Return the items below verbatim, starting at the line that contains "Collapse the frmSerialKey tree node" and ending at the line that contains "tap(864, 30)", with both of those lines included.

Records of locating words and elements
◇ ◇ ◇ ◇

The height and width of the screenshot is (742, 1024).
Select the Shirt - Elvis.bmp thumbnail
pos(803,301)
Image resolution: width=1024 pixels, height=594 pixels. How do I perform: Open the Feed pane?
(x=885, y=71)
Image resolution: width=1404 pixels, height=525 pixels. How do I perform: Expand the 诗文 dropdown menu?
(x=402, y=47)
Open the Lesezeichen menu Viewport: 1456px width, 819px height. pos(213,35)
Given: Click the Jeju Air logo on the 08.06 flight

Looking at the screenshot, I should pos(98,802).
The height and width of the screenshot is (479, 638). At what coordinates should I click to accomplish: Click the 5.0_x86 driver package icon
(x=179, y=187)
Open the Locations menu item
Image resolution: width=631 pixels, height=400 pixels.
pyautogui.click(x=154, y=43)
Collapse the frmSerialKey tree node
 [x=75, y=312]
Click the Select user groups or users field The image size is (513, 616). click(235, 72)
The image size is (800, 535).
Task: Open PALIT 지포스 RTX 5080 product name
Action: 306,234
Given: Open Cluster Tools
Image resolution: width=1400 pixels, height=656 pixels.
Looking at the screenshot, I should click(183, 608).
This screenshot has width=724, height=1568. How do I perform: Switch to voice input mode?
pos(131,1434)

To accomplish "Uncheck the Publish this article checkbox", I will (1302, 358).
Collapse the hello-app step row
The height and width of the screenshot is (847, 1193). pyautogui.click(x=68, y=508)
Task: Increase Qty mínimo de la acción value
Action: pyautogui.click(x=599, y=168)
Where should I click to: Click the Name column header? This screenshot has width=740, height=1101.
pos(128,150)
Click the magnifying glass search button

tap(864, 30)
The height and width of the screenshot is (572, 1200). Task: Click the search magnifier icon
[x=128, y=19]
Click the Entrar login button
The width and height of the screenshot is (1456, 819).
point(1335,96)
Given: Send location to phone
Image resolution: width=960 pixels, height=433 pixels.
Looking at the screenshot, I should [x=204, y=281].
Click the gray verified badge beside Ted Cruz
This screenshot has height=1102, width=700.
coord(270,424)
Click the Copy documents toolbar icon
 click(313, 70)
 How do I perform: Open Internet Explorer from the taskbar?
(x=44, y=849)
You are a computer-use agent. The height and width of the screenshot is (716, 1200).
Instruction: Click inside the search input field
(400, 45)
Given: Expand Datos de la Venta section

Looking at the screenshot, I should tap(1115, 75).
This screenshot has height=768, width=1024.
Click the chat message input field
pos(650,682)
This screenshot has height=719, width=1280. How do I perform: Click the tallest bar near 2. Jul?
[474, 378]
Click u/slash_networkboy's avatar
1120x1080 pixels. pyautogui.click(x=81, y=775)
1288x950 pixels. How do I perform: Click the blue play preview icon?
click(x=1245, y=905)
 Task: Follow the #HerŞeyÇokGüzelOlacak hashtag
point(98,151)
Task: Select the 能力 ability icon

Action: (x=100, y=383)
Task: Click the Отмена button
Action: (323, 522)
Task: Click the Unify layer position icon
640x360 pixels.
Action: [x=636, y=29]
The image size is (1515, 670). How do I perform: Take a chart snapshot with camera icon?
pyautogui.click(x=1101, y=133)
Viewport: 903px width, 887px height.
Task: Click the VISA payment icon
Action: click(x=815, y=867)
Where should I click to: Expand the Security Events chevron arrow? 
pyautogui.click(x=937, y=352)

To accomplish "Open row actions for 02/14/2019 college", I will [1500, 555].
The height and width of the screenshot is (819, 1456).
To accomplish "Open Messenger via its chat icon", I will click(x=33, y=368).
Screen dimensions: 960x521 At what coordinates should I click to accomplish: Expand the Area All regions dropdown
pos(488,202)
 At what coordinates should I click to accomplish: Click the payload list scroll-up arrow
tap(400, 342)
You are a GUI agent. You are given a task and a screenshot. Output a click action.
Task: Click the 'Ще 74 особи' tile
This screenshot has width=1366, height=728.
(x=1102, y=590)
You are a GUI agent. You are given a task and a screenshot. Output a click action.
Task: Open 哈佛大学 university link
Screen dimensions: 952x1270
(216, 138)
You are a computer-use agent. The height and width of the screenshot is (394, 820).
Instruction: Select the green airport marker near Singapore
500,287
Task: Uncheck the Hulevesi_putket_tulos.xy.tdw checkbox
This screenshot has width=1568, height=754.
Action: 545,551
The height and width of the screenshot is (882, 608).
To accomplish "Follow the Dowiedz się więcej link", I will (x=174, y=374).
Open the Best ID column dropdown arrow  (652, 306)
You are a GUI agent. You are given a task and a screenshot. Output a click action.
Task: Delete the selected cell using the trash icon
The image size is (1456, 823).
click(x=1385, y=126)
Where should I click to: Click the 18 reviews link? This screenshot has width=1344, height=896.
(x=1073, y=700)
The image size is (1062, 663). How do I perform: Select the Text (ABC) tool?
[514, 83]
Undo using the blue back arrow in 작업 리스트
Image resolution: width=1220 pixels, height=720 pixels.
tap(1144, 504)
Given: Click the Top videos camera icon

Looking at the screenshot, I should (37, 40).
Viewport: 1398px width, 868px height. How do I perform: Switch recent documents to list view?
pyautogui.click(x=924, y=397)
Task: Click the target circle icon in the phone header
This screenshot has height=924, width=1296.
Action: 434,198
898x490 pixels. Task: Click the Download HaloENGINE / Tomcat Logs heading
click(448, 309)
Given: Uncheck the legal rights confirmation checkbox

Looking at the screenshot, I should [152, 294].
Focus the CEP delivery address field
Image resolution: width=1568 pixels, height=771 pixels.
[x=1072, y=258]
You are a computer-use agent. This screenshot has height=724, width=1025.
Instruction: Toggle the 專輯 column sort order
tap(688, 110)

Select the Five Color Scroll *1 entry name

◇ ◇ ◇ ◇

Correct response:
Collapse the frmSerialKey tree node
 [x=75, y=312]
Click the Select user groups or users field The image size is (513, 616). click(235, 72)
The image size is (800, 535).
Task: Open PALIT 지포스 RTX 5080 product name
Action: 306,234
Given: Open Cluster Tools
Image resolution: width=1400 pixels, height=656 pixels.
Looking at the screenshot, I should click(183, 608).
This screenshot has width=724, height=1568. How do I perform: Switch to voice input mode?
pos(131,1434)

To accomplish "Uncheck the Publish this article checkbox", I will (1302, 358).
Collapse the hello-app step row
The height and width of the screenshot is (847, 1193). pyautogui.click(x=68, y=508)
Task: Increase Qty mínimo de la acción value
Action: pyautogui.click(x=599, y=168)
Where should I click to: Click the Name column header? This screenshot has width=740, height=1101.
pos(128,150)
Click the magnifying glass search button

tap(864, 30)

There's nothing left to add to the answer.